↓

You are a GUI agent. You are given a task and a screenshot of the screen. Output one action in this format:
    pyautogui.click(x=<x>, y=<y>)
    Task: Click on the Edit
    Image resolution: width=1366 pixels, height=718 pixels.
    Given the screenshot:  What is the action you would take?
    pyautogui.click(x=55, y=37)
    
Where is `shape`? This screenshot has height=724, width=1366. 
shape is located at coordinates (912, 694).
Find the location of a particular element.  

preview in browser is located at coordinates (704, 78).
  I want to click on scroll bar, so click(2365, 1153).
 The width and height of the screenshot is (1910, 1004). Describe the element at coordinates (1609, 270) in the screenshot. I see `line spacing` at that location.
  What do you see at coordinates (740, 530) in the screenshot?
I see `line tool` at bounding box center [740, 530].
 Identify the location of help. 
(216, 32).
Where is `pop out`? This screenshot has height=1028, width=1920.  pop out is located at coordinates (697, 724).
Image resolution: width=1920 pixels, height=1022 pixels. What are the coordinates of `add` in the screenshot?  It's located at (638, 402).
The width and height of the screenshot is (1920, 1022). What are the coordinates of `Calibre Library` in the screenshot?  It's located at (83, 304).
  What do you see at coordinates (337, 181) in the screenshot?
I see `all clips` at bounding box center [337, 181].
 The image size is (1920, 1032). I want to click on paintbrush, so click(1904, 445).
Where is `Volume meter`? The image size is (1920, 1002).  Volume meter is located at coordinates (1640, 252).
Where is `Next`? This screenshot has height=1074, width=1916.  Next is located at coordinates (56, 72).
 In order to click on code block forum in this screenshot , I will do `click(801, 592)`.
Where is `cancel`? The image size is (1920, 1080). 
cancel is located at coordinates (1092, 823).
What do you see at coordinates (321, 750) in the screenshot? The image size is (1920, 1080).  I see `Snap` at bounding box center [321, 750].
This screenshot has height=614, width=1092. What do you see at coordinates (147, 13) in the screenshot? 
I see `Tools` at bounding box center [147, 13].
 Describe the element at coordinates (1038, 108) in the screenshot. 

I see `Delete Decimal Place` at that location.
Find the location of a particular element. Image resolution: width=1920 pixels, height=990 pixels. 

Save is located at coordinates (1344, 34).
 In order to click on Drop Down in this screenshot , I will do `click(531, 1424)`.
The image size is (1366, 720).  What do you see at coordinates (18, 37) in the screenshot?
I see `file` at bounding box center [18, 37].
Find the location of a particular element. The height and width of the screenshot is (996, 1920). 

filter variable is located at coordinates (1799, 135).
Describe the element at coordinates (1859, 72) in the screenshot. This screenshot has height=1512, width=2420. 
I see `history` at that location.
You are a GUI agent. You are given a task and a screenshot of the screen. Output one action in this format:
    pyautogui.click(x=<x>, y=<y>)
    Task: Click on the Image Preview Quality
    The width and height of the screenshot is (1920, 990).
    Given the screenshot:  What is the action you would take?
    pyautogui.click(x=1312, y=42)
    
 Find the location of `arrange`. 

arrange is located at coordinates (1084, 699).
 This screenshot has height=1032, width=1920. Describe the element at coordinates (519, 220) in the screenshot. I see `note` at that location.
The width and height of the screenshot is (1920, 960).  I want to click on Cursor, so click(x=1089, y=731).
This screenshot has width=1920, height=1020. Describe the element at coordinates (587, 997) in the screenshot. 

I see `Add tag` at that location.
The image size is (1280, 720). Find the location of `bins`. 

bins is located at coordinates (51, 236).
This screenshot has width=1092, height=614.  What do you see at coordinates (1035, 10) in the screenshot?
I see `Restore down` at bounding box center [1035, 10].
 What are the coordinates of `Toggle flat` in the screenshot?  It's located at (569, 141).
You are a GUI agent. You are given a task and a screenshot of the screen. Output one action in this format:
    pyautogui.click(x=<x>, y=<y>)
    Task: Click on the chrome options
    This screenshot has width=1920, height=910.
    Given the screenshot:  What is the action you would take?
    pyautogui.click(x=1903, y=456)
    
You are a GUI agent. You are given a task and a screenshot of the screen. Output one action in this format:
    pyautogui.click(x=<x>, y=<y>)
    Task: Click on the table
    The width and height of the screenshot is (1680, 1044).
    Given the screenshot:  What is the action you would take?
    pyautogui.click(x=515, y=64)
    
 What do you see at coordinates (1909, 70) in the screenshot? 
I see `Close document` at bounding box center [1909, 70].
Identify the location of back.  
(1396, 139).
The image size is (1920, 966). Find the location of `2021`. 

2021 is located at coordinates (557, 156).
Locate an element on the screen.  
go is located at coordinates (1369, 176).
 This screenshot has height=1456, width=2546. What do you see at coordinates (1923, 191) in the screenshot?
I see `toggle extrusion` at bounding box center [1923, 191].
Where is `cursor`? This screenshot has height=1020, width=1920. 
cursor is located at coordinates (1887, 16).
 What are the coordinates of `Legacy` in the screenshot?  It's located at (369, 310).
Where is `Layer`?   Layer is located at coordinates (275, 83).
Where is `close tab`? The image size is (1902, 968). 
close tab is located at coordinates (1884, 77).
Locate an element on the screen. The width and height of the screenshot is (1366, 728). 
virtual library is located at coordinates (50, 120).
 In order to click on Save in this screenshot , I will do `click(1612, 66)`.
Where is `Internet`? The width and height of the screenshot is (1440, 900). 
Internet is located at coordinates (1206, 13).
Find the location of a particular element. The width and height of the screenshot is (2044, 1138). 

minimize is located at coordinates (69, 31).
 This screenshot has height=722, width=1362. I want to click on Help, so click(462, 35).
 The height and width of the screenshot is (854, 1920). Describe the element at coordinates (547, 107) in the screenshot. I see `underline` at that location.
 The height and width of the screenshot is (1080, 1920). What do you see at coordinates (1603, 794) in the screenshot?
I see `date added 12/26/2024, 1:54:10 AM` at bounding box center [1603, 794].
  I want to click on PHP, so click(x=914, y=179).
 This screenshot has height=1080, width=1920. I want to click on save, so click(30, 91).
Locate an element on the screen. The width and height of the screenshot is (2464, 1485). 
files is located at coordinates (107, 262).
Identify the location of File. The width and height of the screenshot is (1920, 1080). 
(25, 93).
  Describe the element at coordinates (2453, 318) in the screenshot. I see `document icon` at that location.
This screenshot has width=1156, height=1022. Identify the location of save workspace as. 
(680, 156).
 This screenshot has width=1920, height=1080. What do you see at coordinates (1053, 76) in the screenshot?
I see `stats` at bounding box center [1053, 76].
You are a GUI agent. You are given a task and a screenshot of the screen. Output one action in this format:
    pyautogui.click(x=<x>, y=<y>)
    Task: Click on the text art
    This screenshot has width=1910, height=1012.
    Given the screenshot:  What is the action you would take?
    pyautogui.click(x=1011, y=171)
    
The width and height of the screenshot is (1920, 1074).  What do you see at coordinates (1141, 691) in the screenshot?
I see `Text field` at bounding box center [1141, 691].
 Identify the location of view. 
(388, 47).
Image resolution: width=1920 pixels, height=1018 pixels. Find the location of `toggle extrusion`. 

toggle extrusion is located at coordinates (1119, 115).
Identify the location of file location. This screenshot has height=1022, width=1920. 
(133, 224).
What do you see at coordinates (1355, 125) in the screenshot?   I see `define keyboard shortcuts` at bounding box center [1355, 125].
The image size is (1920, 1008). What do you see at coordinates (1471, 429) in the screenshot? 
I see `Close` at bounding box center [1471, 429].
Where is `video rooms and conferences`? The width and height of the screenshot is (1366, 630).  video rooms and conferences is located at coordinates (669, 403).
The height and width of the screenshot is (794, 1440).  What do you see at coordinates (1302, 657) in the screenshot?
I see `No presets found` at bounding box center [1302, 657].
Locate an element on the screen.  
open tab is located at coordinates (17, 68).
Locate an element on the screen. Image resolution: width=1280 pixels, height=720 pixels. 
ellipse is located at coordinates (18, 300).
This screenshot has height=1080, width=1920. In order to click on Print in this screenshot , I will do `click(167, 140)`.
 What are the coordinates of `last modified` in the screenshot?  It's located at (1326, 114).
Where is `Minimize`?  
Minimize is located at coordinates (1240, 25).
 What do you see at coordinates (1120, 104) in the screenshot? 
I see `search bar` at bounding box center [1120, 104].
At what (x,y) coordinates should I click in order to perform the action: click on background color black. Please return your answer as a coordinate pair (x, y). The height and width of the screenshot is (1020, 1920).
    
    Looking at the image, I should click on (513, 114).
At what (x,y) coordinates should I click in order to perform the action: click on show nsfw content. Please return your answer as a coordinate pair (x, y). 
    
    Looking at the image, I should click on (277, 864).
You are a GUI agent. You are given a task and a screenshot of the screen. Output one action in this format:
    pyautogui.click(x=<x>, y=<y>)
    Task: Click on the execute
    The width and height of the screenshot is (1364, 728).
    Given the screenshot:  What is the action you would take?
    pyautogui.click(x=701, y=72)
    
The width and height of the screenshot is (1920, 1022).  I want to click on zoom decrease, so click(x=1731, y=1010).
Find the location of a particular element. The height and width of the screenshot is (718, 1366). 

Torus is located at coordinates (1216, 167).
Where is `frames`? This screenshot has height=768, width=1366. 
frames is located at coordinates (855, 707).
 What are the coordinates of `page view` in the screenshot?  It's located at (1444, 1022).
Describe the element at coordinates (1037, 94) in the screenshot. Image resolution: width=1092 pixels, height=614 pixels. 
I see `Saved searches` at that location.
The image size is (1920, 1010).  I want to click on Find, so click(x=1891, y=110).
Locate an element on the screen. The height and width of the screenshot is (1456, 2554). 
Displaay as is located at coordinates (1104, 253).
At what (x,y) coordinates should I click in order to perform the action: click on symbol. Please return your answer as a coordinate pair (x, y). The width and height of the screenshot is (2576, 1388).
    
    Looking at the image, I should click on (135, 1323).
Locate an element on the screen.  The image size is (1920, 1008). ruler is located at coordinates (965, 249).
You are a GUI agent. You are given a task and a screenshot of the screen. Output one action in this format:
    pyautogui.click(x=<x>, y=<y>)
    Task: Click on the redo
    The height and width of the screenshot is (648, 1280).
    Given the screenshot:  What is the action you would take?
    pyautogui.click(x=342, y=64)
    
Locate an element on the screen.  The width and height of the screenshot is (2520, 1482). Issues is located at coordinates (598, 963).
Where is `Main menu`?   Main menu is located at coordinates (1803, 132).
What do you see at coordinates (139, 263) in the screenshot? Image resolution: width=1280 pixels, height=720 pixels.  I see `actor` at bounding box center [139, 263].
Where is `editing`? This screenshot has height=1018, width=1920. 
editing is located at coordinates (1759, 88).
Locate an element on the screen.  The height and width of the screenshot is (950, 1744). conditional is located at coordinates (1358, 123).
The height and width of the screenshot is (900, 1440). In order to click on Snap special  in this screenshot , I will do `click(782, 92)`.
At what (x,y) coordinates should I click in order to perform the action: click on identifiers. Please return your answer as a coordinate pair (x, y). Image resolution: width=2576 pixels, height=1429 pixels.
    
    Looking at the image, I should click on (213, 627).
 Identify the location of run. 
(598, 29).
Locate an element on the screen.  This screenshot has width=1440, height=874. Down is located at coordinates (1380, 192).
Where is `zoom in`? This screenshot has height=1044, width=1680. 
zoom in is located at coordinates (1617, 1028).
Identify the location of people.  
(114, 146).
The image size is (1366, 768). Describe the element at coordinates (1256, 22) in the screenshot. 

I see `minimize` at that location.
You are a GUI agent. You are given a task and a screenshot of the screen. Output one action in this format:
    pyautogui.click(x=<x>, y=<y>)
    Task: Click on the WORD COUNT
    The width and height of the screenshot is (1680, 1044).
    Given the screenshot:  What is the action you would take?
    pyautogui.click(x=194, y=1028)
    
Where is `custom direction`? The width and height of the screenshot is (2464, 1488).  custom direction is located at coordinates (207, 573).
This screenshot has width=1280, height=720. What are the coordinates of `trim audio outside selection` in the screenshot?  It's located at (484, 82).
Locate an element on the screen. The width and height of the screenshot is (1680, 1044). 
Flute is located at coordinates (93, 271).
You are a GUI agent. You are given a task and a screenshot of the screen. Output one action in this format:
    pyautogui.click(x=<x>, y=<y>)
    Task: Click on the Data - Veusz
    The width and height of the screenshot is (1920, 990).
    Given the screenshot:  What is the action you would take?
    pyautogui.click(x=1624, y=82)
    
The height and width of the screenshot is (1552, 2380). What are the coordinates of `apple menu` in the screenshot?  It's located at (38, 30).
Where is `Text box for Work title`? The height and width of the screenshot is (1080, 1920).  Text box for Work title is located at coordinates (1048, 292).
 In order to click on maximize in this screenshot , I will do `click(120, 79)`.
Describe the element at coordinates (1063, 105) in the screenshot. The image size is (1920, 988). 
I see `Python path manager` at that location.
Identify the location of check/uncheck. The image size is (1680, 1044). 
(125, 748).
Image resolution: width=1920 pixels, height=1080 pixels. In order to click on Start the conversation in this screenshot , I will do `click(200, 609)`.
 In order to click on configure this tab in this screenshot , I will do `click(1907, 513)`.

↑

» Written request: Rewrite only the stretch from the line containing "The width and height of the screenshot is (1920, 1022). What" through the line containing "center [18, 37].", swapping "Where is" for "Locate" and leaving everything else unchanged.

» Task response:
The width and height of the screenshot is (1920, 1022). What are the coordinates of `Calibre Library` in the screenshot?  It's located at (83, 304).
  What do you see at coordinates (337, 181) in the screenshot?
I see `all clips` at bounding box center [337, 181].
 The image size is (1920, 1032). I want to click on paintbrush, so click(1904, 445).
Locate `Volume meter`? The image size is (1920, 1002).  Volume meter is located at coordinates (1640, 252).
Locate `Next`? This screenshot has height=1074, width=1916.  Next is located at coordinates (56, 72).
 In order to click on code block forum in this screenshot , I will do `click(801, 592)`.
Locate `cancel`? The image size is (1920, 1080). 
cancel is located at coordinates (1092, 823).
What do you see at coordinates (321, 750) in the screenshot? The image size is (1920, 1080).  I see `Snap` at bounding box center [321, 750].
This screenshot has height=614, width=1092. What do you see at coordinates (147, 13) in the screenshot? 
I see `Tools` at bounding box center [147, 13].
 Describe the element at coordinates (1038, 108) in the screenshot. 

I see `Delete Decimal Place` at that location.
Find the location of a particular element. Image resolution: width=1920 pixels, height=990 pixels. 

Save is located at coordinates (1344, 34).
 In order to click on Drop Down in this screenshot , I will do `click(531, 1424)`.
The image size is (1366, 720).  What do you see at coordinates (18, 37) in the screenshot?
I see `file` at bounding box center [18, 37].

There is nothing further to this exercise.